=== DATA SUPPLIED ===

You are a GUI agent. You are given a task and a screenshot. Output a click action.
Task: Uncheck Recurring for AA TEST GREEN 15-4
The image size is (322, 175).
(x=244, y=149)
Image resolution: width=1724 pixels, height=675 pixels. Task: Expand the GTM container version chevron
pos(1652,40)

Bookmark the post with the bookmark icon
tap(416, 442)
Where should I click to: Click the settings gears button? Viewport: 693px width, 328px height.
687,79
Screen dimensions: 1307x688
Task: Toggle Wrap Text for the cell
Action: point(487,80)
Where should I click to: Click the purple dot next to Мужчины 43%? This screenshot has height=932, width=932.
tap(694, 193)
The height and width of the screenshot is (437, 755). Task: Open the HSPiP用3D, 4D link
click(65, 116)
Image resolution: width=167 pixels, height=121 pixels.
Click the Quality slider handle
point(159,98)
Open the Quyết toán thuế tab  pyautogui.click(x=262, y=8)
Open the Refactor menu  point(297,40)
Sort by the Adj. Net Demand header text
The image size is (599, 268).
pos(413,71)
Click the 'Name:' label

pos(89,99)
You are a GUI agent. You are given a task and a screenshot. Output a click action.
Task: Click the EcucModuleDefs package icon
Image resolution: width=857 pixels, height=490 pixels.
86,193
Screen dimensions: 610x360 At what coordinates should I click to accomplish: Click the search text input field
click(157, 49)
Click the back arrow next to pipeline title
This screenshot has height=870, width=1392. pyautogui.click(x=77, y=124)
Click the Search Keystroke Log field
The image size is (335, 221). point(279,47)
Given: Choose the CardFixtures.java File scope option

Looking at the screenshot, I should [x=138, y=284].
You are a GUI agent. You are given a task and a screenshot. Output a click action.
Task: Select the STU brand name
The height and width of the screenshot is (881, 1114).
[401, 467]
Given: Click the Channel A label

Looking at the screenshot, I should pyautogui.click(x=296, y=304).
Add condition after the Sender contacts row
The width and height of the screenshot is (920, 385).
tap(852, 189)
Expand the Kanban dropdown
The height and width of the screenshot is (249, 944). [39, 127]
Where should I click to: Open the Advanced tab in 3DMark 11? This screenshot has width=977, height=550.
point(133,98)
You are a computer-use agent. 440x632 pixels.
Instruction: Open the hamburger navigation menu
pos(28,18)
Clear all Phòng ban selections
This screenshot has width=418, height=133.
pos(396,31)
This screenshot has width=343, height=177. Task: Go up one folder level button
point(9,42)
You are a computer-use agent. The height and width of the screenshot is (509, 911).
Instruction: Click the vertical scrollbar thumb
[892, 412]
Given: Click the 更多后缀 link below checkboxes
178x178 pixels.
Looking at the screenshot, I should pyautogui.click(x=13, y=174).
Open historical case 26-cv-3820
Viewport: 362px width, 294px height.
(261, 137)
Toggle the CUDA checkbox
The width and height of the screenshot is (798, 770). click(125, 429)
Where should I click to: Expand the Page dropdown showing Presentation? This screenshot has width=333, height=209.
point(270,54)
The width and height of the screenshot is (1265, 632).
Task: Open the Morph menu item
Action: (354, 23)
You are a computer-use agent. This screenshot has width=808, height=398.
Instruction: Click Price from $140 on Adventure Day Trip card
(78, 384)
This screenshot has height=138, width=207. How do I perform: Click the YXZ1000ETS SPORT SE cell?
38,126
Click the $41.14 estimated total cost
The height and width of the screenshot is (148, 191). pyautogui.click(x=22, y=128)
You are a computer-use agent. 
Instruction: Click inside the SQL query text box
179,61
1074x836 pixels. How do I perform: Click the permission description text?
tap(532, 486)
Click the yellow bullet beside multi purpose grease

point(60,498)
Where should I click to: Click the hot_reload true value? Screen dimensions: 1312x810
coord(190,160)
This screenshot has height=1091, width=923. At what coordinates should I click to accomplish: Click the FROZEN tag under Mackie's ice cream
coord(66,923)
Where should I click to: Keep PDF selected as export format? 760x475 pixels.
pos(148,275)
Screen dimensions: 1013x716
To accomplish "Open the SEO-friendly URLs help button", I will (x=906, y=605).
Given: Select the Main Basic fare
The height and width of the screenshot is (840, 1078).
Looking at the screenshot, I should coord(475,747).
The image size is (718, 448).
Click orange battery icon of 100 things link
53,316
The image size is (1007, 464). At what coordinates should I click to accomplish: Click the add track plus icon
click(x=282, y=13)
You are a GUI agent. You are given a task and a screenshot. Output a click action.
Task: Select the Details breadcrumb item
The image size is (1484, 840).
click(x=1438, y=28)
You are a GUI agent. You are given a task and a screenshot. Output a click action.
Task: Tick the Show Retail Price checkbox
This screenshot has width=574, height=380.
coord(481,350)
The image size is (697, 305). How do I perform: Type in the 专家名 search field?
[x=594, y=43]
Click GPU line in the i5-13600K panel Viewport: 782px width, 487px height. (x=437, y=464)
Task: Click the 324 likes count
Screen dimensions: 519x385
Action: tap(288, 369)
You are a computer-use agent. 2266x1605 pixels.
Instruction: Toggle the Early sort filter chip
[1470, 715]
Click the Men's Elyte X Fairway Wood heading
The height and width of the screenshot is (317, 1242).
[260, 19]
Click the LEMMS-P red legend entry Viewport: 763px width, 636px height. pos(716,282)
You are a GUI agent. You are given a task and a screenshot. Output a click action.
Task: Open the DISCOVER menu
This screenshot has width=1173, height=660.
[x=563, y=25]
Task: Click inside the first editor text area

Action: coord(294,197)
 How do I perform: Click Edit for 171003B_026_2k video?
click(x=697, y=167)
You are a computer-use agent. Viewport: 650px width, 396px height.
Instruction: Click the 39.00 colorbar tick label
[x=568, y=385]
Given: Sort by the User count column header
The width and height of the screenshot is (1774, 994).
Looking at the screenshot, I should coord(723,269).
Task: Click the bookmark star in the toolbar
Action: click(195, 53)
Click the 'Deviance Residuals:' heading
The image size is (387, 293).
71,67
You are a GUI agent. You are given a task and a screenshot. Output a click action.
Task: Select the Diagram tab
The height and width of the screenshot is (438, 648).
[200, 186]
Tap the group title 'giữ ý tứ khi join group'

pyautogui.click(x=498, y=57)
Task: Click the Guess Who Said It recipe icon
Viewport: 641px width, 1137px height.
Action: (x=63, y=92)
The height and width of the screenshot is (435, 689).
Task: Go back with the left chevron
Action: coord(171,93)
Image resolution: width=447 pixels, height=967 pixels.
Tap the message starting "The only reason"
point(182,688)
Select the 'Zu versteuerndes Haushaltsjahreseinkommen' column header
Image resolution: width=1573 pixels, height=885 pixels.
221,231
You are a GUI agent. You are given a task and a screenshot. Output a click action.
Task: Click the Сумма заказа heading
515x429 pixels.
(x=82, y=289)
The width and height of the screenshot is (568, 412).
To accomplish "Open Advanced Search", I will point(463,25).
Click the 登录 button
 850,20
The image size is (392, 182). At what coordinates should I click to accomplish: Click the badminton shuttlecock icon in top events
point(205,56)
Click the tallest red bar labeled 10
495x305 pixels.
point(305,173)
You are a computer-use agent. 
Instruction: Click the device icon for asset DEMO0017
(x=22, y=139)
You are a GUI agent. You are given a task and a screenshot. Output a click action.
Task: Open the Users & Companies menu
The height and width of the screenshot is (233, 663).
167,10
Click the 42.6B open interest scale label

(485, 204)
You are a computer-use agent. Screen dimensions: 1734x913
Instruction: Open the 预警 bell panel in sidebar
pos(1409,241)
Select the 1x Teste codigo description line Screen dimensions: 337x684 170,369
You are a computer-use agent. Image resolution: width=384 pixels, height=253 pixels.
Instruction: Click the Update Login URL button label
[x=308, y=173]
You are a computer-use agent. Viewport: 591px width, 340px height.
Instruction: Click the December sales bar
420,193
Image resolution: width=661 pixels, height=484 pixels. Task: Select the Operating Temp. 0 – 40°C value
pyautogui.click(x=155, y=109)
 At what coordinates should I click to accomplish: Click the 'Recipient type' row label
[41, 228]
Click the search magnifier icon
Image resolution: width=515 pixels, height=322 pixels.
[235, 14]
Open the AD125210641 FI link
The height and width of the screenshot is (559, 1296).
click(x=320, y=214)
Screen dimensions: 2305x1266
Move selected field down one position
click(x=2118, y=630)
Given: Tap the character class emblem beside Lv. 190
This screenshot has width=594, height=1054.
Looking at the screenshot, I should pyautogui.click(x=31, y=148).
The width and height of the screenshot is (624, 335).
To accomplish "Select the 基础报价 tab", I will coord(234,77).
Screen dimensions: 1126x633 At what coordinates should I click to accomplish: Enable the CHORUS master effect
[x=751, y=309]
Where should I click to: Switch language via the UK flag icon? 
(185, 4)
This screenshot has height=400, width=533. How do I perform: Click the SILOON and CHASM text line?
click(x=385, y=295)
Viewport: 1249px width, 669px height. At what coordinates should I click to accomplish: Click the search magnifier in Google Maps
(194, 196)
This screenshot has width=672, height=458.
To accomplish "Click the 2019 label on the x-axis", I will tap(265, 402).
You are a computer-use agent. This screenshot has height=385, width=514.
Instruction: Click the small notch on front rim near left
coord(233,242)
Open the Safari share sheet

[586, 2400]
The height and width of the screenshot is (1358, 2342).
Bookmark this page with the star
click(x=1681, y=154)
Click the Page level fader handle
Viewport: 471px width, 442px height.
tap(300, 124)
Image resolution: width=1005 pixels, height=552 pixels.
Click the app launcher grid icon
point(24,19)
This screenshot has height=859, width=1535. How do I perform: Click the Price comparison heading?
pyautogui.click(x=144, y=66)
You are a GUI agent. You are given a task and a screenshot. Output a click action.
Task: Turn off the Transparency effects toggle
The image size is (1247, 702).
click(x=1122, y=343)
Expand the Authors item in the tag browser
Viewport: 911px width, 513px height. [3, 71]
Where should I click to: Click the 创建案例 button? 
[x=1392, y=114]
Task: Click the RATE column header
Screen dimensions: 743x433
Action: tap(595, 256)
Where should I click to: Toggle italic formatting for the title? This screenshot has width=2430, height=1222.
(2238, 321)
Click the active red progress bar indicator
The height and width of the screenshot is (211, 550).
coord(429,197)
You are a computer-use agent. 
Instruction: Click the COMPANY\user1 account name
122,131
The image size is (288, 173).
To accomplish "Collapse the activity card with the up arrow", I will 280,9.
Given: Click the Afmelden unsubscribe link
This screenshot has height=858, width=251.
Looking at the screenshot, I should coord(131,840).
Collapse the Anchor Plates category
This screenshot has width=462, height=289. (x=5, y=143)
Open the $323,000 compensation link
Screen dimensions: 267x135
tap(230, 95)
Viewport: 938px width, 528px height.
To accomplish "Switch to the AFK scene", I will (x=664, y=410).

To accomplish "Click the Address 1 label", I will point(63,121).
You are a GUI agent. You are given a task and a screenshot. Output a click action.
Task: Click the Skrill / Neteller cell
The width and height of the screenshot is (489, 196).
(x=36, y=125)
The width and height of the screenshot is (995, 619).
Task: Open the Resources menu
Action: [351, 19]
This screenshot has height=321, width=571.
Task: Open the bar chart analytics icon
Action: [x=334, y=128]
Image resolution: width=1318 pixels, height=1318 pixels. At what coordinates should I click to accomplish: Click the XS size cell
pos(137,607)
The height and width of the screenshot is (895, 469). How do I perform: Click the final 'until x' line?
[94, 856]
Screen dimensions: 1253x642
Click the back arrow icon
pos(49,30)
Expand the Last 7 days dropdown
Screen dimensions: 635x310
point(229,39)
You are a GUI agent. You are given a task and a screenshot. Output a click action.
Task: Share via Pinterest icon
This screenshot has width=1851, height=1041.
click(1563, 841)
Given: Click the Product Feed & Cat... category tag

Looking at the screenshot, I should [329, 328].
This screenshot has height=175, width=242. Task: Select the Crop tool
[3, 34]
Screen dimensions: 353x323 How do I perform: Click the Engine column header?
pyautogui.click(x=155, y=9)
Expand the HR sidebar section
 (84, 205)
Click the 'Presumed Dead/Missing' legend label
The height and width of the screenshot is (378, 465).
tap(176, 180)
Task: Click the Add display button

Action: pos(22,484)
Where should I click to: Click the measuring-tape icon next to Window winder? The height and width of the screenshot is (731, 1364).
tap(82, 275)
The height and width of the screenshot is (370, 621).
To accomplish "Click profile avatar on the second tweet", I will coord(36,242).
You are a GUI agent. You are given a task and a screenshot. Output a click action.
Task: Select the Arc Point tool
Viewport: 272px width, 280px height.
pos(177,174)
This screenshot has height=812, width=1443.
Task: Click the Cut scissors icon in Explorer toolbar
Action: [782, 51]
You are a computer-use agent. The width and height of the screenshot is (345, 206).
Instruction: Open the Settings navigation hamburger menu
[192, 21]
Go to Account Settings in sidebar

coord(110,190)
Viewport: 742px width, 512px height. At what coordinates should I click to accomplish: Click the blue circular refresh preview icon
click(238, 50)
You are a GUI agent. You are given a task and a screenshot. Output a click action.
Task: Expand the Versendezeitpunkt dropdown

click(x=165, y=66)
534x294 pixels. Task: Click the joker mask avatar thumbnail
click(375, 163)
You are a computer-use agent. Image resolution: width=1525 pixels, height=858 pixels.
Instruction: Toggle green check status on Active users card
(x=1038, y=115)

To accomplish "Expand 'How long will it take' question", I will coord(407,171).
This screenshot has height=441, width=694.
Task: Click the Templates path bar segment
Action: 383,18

===

STATED GOAL » Convert the stretch of the records from the line containing "The image size is (288, 173)." through the line containing "I will point(63,121)." into a JSON list of strings, one string per line and no entries for blank lines. Include both end lines and nothing outside this stretch.

REPLY TO THE EXERCISE »
[
  "The image size is (288, 173).",
  "To accomplish \"Collapse the activity card with the up arrow\", I will 280,9.",
  "Given: Click the Afmelden unsubscribe link",
  "This screenshot has height=858, width=251.",
  "Looking at the screenshot, I should coord(131,840).",
  "Collapse the Anchor Plates category",
  "This screenshot has width=462, height=289. (x=5, y=143)",
  "Open the $323,000 compensation link",
  "Screen dimensions: 267x135",
  "tap(230, 95)",
  "Viewport: 938px width, 528px height.",
  "To accomplish \"Switch to the AFK scene\", I will (x=664, y=410).",
  "To accomplish \"Click the Address 1 label\", I will point(63,121)."
]